▶ PROBLEM A
Copy the Geek Love post from "Friday, February 12, 2010" up to and including "could I resist?", changing "loan" to "lend".
▶ PROBLEM B
Name every child of Al and Crystal Lil Binewski mentioned in the Geek Love post.

▶ EXTRACT TO READ
Friday, February 12, 2010

Geek Love by Katherine Dunn (1989)

After talking about Freaks: Alive, on the Inside! with some of my friends, the lovely Joolie suggested that I read Geek Love by Katherine Dunn (1989). And she even had a copy to loan to me, so how could I resist?

Geek Love is the story of the Binewski family's traveling carnival. When Al Binewski inherits the carnival from his father, he notices that the troupe is becoming less and less popular. In an effort to drum up some business, he and his wife Crystal Lil decide to breed their own freak show by dosing the pregnant Lil up with drugs, radiation, and anything else they can think of. Their first experiment yields Art the Aqua Boy, born with no arms and legs, just little flippers coming out of his torso. The next successful experiment gives us Ely and Iphy, the Siamese twins. Third out of the hatch is our narrator, Oly, an albino hunchback dwarf (who was always pitied by the rest of the family since she really wasn't that unique), and finally Chick, the youngest son who looked perfectly normal but had a hidden psychic talent.

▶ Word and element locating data
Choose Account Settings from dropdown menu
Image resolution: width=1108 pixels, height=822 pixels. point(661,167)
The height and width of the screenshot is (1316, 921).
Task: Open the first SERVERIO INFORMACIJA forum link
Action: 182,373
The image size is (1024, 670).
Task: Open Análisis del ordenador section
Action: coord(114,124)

▶ FINAL RESULT A
Friday, February 12, 2010

Geek Love by Katherine Dunn (1989)

After talking about Freaks: Alive, on the Inside! with some of my friends, the lovely Joolie suggested that I read Geek Love by Katherine Dunn (1989). And she even had a copy to lend to me, so how could I resist?

▶ FINAL RESULT B
Art the Aqua Boy, Ely, Iphy, Oly, Chick